Text excerpt.
★ ★ ★ ★ ★ ★ ★

Adventures in Desktop Linux Computing - Chapter One

Today I took a very brave step. I installed Linux on my mother-in-law's laptop.

The reason I installed Linux on her laptop is because despite my continued attempts to keep her system from getting infected with malware, she continues to be the victim of drive-by downloads.

So, to help mitigate this recurring issue, I completely wiped her PC and installed Linux.

Why Linux? Because most malware which targets home users attacks Windows or Mac systems.

Now, something to keep in mind is that this solution is not for everyone. Before I wiped her PC, I confirmed with her multiple times that there was nothing on it she needed, and that all she uses it for is web browsing. It's important to note that while most people only use their PCs for Internet and word processing, some do use specialized software, so consult with your family member before trying to replace their operating system.

Before wiping a PC, it's important to make sure that all of the drivers will work with that PC. The best option is to boot the PC using a LiveCD before actually committing the install. I personally used CentOS 6 but there are many options, including Fedora or Ubuntu.

Once you have the PC up and running with the LiveCD, make sure the person can still use the PC for everything they need. Ask them to visit the Internet sites they regularly visit, and make sure they still work. Note any dependencies they might need, such as Java or Flash.

After you are comfortable that the person will be able to still use their computer, go ahead and install Linux from the LiveCD to the hard disk, so that any favorites/bookmarks the person creates will stay, as well as any dependencies you install.

Hopefully by replacing the PC's operating system with Linux, you'll have fewer visits to fix malware infections. However, don't be surprised if you have to answer a few calls on how to do something with their new OS.

I'll let you know what issues are encountered in Chapter Two!

★ ★ ★ ★ ★ ★ ★

Work instruction.
Copy everything from "The reason I" down to "or Mac systems." in the Linux laptop post, word for word.

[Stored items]

★ ★ ★ ★ ★ ★ ★

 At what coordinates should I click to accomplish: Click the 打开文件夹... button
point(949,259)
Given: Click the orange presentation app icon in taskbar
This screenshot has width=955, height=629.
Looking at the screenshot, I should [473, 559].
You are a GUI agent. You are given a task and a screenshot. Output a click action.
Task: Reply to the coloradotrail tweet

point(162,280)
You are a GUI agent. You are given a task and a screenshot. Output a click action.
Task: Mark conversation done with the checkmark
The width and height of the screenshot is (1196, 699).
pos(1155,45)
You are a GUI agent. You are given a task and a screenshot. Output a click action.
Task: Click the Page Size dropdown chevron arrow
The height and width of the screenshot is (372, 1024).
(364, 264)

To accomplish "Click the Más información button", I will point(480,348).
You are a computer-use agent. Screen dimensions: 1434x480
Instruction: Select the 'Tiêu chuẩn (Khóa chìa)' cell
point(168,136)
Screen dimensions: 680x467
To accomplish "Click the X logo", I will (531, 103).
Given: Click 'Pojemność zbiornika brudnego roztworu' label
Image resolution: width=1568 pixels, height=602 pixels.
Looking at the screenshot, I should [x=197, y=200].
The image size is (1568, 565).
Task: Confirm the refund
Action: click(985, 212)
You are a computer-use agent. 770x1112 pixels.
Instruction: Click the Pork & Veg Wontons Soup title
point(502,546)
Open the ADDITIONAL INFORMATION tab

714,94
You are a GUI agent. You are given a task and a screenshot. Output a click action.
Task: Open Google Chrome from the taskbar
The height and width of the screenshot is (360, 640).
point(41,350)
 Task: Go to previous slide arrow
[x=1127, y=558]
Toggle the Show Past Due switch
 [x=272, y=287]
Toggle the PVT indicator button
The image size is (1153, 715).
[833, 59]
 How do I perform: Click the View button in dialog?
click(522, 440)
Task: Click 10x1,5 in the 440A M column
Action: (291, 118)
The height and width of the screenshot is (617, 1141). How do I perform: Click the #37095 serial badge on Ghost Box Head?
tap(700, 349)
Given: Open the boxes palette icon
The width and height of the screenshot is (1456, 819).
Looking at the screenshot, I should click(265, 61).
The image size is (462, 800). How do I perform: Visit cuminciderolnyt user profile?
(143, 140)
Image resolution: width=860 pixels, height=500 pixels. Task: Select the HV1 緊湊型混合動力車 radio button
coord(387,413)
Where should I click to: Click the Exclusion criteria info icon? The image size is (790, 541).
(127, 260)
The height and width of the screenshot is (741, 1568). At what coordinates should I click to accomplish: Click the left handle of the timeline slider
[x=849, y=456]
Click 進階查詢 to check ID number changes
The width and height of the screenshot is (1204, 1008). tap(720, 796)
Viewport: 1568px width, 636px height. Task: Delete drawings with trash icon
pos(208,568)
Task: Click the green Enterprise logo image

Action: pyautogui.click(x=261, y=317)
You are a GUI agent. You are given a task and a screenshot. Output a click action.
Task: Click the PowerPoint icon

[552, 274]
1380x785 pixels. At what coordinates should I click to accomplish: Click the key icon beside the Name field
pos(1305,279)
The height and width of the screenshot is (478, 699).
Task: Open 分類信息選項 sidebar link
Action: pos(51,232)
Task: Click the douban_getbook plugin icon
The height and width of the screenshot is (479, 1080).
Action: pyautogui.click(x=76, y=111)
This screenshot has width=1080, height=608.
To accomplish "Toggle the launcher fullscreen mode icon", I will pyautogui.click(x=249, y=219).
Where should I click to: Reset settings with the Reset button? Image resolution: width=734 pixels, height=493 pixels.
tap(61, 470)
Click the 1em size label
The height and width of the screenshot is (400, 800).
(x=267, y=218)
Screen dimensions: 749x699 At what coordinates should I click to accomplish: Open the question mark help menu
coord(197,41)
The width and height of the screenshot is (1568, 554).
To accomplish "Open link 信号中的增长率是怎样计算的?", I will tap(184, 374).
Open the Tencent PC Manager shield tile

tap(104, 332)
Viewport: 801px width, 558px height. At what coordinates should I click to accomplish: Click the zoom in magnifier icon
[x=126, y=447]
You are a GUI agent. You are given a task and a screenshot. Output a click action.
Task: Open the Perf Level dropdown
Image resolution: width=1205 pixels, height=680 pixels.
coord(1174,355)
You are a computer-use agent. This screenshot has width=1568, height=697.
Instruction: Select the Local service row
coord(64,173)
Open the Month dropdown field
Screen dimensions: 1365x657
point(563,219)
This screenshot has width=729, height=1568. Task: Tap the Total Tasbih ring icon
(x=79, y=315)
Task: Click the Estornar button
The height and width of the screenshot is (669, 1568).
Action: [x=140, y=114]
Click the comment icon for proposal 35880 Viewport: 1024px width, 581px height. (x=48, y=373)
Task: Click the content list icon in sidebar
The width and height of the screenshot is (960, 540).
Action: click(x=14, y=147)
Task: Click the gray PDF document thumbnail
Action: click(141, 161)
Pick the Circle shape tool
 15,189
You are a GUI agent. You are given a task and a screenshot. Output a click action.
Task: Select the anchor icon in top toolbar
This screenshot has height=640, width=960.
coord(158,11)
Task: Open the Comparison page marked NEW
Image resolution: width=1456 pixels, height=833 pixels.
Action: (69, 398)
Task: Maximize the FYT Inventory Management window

★ ★ ★ ★ ★ ★ ★

Written reply.
The reason I installed Linux on her laptop is because despite my continued attempts to keep her system from getting infected with malware, she continues to be the victim of drive-by downloads.

So, to help mitigate this recurring issue, I completely wiped her PC and installed Linux.

Why Linux? Because most malware which targets home users attacks Windows or Mac systems.